The Rt Rev David Sebuhinja, Provincial office of Church of Uganda in Namirembe says: “Children are creatures that were created by God and are as important as any other person on planet earth.”

If children’s opinions are as important as everyone else’s, how old is old enough to be involved in the family’s decision making?

According to Bainomugisha, it is relatively advisable to involve children in making decisions starting at the age of three years because at that time, a child is able to make sense of some concerns.

Jaque Naula, a parent of two and resident of Seeta-Kigunga says: “I would involve my children in decisions to be taken at the age of 11 since they can make sense out of these issues when mature enough.”
Always value a child’s decisions because a child’s opinion may turn impossibilities into possibilities as they matter a lot. Above all, give them the respect they require.”
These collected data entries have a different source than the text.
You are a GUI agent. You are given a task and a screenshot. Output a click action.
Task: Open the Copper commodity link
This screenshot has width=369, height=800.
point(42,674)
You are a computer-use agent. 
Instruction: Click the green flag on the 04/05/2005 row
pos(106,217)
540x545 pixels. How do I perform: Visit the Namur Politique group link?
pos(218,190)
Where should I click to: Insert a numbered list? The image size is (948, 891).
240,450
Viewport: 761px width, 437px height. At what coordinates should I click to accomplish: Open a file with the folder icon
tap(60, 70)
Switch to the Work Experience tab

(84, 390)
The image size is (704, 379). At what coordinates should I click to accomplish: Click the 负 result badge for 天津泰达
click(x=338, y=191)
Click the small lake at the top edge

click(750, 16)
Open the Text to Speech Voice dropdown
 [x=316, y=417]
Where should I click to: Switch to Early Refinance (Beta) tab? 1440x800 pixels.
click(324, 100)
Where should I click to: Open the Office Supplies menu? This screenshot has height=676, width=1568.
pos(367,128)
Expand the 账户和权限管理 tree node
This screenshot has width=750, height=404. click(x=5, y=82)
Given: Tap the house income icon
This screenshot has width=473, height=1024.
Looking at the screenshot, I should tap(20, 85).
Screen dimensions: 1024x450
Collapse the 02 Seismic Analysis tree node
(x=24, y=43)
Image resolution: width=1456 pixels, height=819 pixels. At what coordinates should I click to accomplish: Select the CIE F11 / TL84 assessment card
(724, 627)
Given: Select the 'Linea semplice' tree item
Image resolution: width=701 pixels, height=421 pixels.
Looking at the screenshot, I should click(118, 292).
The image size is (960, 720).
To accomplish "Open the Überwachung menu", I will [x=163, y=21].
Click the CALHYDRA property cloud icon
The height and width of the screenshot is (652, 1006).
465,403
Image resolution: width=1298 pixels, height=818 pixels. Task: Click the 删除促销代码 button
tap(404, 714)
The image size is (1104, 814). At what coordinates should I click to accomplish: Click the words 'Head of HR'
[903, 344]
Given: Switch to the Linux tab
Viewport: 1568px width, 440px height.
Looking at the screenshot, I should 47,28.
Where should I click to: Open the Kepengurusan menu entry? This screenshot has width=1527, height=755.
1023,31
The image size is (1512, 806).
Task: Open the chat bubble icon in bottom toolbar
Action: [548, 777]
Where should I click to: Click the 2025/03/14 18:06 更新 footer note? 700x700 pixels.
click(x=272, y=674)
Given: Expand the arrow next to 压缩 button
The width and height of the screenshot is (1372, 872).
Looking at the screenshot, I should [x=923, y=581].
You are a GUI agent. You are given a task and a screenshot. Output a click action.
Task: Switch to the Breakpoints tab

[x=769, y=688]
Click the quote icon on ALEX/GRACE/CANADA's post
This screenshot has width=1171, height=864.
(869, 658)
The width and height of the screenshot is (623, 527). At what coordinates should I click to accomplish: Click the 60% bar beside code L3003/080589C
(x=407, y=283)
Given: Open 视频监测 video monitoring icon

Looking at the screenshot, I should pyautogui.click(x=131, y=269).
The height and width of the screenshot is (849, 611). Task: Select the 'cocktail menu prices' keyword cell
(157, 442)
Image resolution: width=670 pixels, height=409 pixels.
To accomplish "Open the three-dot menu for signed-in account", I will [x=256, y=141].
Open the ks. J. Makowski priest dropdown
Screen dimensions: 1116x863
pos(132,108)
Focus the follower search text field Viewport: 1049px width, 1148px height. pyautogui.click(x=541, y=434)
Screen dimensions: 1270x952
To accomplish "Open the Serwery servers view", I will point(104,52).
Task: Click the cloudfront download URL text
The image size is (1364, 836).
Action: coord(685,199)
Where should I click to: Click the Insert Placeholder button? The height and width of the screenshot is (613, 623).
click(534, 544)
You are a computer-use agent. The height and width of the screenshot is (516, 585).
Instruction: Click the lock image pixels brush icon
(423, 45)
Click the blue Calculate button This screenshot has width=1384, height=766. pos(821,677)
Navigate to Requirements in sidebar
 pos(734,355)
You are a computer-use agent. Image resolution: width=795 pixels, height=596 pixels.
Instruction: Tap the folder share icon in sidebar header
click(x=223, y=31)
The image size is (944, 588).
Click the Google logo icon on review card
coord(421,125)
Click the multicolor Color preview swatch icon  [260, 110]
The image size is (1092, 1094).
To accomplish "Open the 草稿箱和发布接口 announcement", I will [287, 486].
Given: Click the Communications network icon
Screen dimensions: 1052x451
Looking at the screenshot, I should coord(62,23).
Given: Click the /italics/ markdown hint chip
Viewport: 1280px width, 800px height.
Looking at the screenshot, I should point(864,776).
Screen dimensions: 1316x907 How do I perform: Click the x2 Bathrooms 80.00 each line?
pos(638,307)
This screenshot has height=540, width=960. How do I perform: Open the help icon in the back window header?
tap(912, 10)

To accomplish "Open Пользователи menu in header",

Factors to consider when involving children in decision making

•Magnitude of the decision. Some decisions require a lot of thought and analysis.
•Age. Considerably involve children in making decisions at the age of three and above.
•Time. Some decisions involve immediacy or some time to discuss so a good decision can be made.
•Level of child’s intelligence. We understand that some children’s brains are slow while others think fast so consider this as one way of making a decision.